CULA 1.1

by Dan

Today we're very excited to announce the release of CULA 1.1.  This new version of CULA includes improvements from every angle.  Here is a subset of the improvements that have made it into this release:

  • Exciting new functions including general Eigensolver (Premium Feature)
  • Bridge interface for migrating currently existing LAPACK/MKL code
  • Better documentation including a full API reference
  • New examples constructed from user feedback
  • More performance!
  • Mac OS X support (Preview)

In this new version of CULA, we've put a lot of effort into responding to users questions, comments, and suggestions.  One of the most common suggestions has been to provide eigenvalue calculations, as that was one of the major subject areas of linear algebra our 1.0 release hadn't provided - and so we ensured in this release that this functionality was our top priority.

Another common suggestion has been to provide a migration path from other LAPACK systems to CULA.  With CULA 1.1, we're introducing one of our most exciting new features: the Bridge interface.  This interface is targeted at users who are porting existing linear algebra codes to a GPU-accelerated environment.  It makes this job easier by matching the function names and signatures of several popular linear algebra packages including MKL, ACML, and cLAPACK.  It additionally provides a fallback to CPU execution when a user does not have a GPU or when problem size is too small to take advantage of GPU execution.  By providing a migration path from three major LAPACK packages, we hope this feature shows how committed we are to making CULA easy to use.

One of the things that users have asked for is a detailed function reference.  Although CULA closely mirrors other LAPACK packages, some of our users (especially those without LAPACK experience) were confused by some functions and semantics.  With this release, we've included a reference manual that is a companion to the programmers guide.  We've put a lot of effort into making sure that these documents cover all of the questions our users have posted and we hope it shows in this new release.

With CULA 1.1, we've created 3 new examples.  One of these examples showcases the Bridge interface mentioned I mentioned previously.  The other example demonstrates using CULA in a multi-threaded multi-GPU environment, a common question our users have asked on our forums.  The last example uses system solves to demonstrate using CULA with data types other than single-precision real.  If you have any suggestions for new examples, post your suggestions in the forums and we may be able to get these into the final release of 1.1.

Last but not least, we're introducing a Preview build for Mac OS X 10.5 Leopard.  Why do we say it's a Preview?  Currently, our Mac toolchain is limiting us to supporting only single-precision real across the board, but we'll be expanding this support very shortly.  Please keep an eye on this blog for future updates; we have a lot to say about Mac!

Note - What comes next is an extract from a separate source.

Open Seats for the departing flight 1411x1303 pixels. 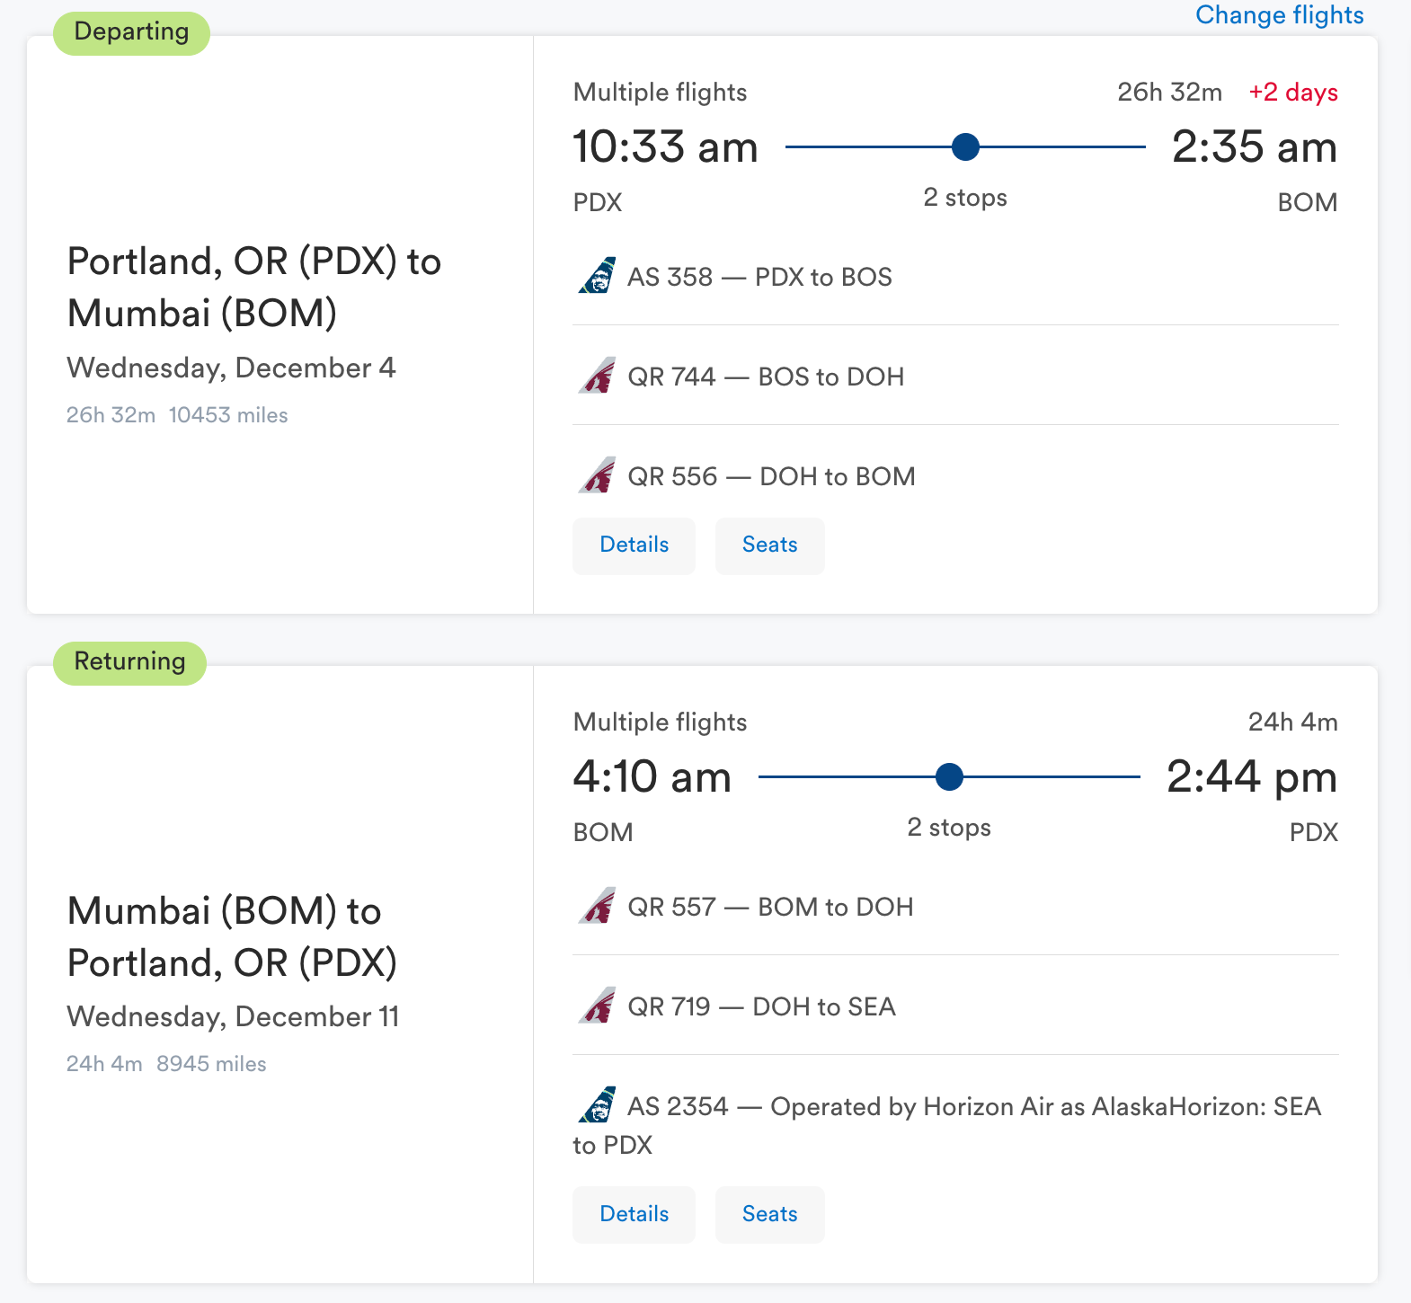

I hope this post gave you a good impression of some of the things we've been working on for the past two months.  Over the next few posts we'll be describing some of these features in more detail.  Until then, download the latest version of CULA and post your results on the forums.  We hope you're as excited about this new release as we are!



by Dan

At GTC, NVIDIA released details on their next-generation GPU architecture, called Fermi.  Among the changes this architectural generation brings are:

  • Massively increased double-precision performance
  • Single-precision performance gains, and now with full IEEE accuracy
  • Fused multiply-add (IEEE754-2008 standard compliant)
  • Per-multiprocessor caching
  • The ability to run several CUDA kernels concurrently
  • ECC memory and addressability beyond 4GB
  • Faster atomics

Wow, that is quite a list!  What does it all mean for CULA?  The short answer is: you can expect to see more performance!

Perhaps the most exciting and enabling of these new features is the massively increased double-precision performance.  Current generation GPUs are unbalanced in terms of their performance.  While a GPU has almost 10X the single-precision performance than a modern CPU, they tend to be only 2-3x more powerful in double-precision  performance (if they have double-precision capabilities at all).  What this means for CULA is that we typically only exhibit about that 2-3x performance over vendor-tuned CPU solvers when considering double-precision operations.  With a massive increase coming with Fermi, however, we're expecting to increase this lead to at least 10x with the new architecture!  Another of Fermi's features, per-multiprocessor caching, will lead to further improvements in performance for both single- and double-precision arithmetic, because cache will improve the performance of Fermi's memory across the board.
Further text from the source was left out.